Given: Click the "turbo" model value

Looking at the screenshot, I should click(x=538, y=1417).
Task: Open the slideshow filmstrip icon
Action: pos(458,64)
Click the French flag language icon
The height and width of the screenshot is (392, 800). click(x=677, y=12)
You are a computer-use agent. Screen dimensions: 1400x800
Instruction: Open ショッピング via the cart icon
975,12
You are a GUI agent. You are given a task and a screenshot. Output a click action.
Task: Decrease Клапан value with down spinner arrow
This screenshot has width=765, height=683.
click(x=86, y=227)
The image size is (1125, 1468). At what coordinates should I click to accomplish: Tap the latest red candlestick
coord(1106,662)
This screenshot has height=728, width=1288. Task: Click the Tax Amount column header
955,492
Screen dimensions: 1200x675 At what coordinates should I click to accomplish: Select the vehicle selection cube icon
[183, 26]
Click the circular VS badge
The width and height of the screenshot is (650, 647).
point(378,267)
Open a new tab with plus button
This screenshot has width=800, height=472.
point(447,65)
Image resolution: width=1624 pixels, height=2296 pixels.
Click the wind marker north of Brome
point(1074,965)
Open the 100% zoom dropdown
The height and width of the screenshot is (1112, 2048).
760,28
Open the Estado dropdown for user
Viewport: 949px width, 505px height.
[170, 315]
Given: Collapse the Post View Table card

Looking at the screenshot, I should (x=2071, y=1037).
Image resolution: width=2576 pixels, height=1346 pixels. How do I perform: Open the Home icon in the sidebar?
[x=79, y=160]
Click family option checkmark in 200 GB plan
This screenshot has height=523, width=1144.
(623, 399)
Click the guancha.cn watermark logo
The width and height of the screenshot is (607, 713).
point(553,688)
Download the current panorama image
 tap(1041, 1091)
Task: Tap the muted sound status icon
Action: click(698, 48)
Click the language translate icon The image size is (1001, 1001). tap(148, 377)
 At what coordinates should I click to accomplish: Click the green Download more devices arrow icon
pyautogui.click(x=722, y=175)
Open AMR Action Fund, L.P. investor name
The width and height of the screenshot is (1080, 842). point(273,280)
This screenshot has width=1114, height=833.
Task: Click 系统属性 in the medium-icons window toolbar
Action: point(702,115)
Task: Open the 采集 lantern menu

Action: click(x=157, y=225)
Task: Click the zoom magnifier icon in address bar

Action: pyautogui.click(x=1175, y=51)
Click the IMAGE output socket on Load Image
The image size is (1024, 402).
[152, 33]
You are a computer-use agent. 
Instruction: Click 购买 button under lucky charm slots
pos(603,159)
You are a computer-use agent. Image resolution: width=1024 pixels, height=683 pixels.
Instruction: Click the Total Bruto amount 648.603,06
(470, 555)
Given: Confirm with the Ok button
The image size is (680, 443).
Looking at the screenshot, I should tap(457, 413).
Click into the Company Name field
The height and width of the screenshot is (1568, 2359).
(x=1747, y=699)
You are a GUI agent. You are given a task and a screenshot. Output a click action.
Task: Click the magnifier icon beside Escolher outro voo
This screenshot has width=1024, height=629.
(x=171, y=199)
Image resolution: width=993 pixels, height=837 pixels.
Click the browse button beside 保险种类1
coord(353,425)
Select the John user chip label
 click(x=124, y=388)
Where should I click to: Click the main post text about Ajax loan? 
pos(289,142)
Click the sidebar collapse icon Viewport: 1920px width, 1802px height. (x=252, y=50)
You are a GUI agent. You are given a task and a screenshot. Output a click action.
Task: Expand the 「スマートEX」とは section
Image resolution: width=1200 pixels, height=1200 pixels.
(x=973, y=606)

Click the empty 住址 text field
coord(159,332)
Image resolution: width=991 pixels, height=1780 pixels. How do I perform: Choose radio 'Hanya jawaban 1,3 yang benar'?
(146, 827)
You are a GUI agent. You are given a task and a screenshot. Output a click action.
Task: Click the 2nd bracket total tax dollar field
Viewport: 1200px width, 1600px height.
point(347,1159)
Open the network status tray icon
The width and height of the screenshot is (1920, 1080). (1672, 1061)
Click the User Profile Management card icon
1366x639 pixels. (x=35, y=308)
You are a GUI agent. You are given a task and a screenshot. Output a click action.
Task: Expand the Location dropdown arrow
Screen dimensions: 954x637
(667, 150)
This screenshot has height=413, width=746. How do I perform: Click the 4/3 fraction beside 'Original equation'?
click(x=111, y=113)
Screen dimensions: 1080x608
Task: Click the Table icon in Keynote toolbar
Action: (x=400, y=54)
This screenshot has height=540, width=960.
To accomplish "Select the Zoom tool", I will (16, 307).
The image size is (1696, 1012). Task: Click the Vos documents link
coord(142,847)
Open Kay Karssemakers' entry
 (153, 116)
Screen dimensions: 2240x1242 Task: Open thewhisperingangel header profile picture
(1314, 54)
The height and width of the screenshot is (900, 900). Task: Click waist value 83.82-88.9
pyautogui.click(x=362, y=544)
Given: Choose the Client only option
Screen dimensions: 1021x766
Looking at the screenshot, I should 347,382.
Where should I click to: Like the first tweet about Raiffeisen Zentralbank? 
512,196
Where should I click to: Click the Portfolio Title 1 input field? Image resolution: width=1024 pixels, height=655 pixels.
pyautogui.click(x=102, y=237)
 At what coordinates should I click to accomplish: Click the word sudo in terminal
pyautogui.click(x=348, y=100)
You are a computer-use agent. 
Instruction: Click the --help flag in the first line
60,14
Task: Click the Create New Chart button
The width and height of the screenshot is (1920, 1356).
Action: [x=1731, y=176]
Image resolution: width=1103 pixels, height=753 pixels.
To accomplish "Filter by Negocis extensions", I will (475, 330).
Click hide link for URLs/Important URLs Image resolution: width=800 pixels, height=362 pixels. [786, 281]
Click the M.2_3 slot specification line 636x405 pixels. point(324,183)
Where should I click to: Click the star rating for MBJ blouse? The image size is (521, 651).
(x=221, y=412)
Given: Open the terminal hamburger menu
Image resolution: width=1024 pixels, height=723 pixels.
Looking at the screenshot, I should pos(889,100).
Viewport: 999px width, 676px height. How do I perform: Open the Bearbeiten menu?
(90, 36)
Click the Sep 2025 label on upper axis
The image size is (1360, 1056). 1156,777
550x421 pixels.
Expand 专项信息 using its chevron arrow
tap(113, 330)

++++++++++

Problem –
Format the rows from the line containing "This screenshot has height=413, width=746." through the line containing "Looking at the screenshot, I should pos(889,100)." as a numbered list, skipping blank lines.

Result for this exercise –
1. This screenshot has height=413, width=746. How do I perform: Click the 4/3 fraction beside 'Original equation'?
2. click(x=111, y=113)
3. Screen dimensions: 1080x608
4. Task: Click the Table icon in Keynote toolbar
5. Action: (x=400, y=54)
6. This screenshot has height=540, width=960.
7. To accomplish "Select the Zoom tool", I will (16, 307).
8. The image size is (1696, 1012). Task: Click the Vos documents link
9. coord(142,847)
10. Open Kay Karssemakers' entry
11.  (153, 116)
12. Screen dimensions: 2240x1242 Task: Open thewhisperingangel header profile picture
13. (1314, 54)
14. The height and width of the screenshot is (900, 900). Task: Click waist value 83.82-88.9
15. pyautogui.click(x=362, y=544)
16. Given: Choose the Client only option
17. Screen dimensions: 1021x766
18. Looking at the screenshot, I should 347,382.
19. Where should I click to: Like the first tweet about Raiffeisen Zentralbank? 
20. 512,196
21. Where should I click to: Click the Portfolio Title 1 input field? Image resolution: width=1024 pixels, height=655 pixels.
22. pyautogui.click(x=102, y=237)
23.  At what coordinates should I click to accomplish: Click the word sudo in terminal
24. pyautogui.click(x=348, y=100)
25. You are a computer-use agent. 
26. Instruction: Click the --help flag in the first line
27. 60,14
28. Task: Click the Create New Chart button
29. The width and height of the screenshot is (1920, 1356).
30. Action: [x=1731, y=176]
31. Image resolution: width=1103 pixels, height=753 pixels.
32. To accomplish "Filter by Negocis extensions", I will (475, 330).
33. Click hide link for URLs/Important URLs Image resolution: width=800 pixels, height=362 pixels. [786, 281]
34. Click the M.2_3 slot specification line 636x405 pixels. point(324,183)
35. Where should I click to: Click the star rating for MBJ blouse? The image size is (521, 651).
36. (x=221, y=412)
37. Given: Open the terminal hamburger menu
38. Image resolution: width=1024 pixels, height=723 pixels.
39. Looking at the screenshot, I should pos(889,100).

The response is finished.